**TASK DESCRIPTION**
Please transcribe, word for word, only the lines from the one containing "You are a GUI" through the last line of the records below, both included, and leave out every picture.

*** Opening GIVEN INFORMATION ***

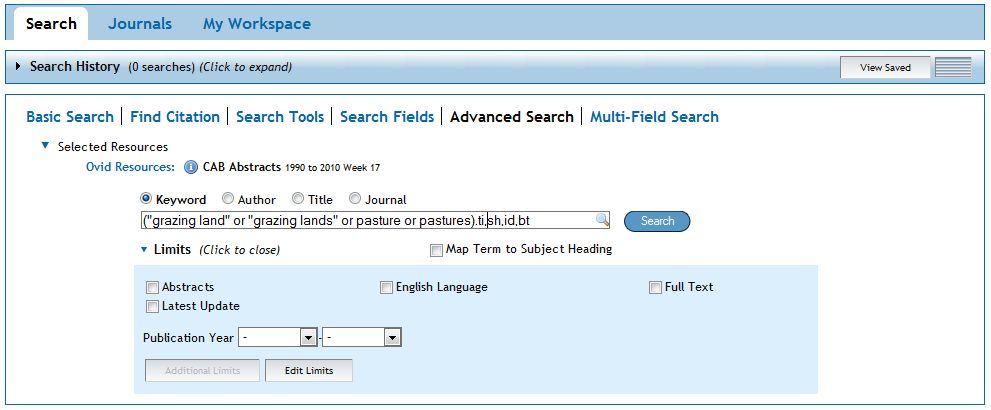The image size is (991, 410).
Task: Click the blue Search button
Action: pos(657,221)
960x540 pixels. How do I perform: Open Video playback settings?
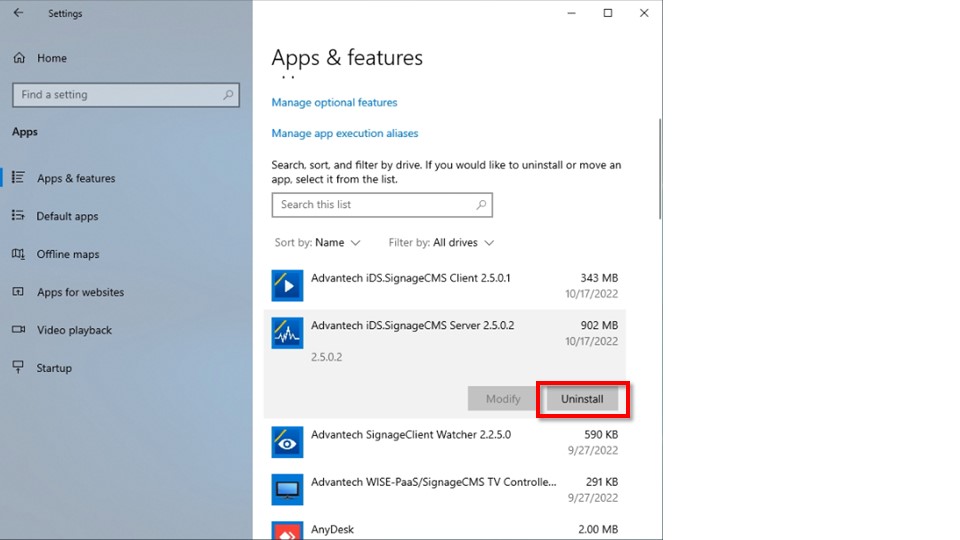point(74,330)
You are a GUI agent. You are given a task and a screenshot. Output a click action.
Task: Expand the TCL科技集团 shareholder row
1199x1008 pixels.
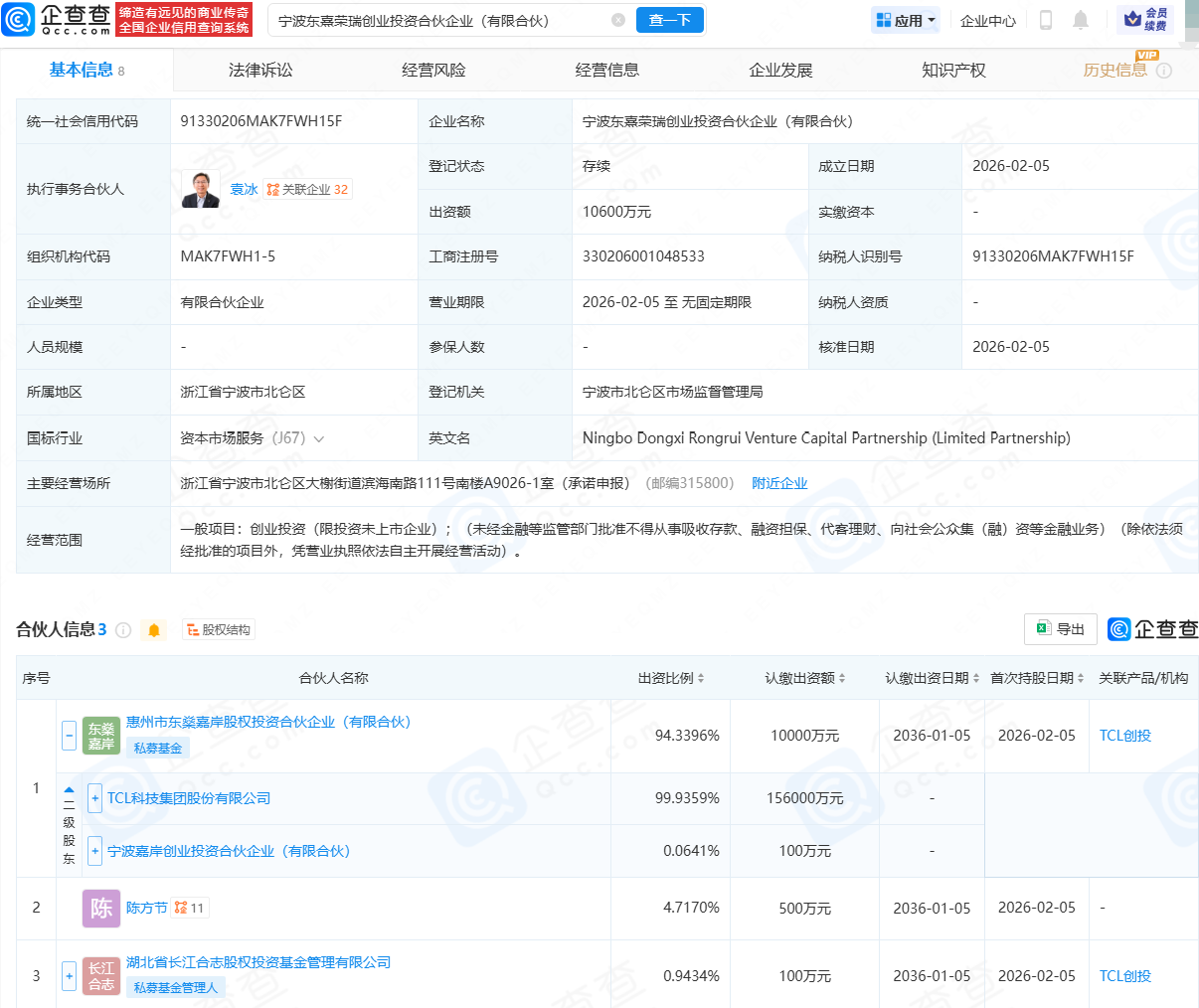click(x=94, y=798)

*** Closing GIVEN INFORMATION ***

**RESULT**
You are a GUI agent. You are given a task and a screenshot. Output a click action.
Task: Expand the TCL科技集团 shareholder row
1199x1008 pixels.
click(x=94, y=798)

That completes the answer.